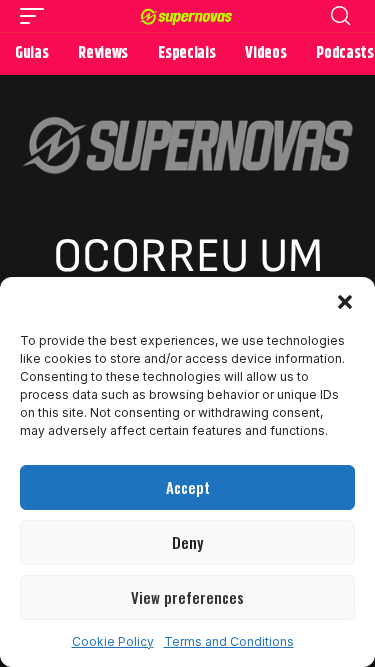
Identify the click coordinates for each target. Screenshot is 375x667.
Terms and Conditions (229, 641)
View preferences (187, 597)
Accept (188, 487)
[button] (345, 302)
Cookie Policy (113, 641)
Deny (187, 542)
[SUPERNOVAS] (188, 16)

→ YOUR ASSIGNMENT
Your reply should hold every line of the material, unaltered, and not one picture.

→ RESULT FOR THIS EXERCISE
Identify the click coordinates for each target. Screenshot is 375x667.
Terms and Conditions (229, 641)
View preferences (187, 597)
Accept (188, 487)
[button] (345, 302)
Cookie Policy (113, 641)
Deny (187, 542)
[SUPERNOVAS] (188, 16)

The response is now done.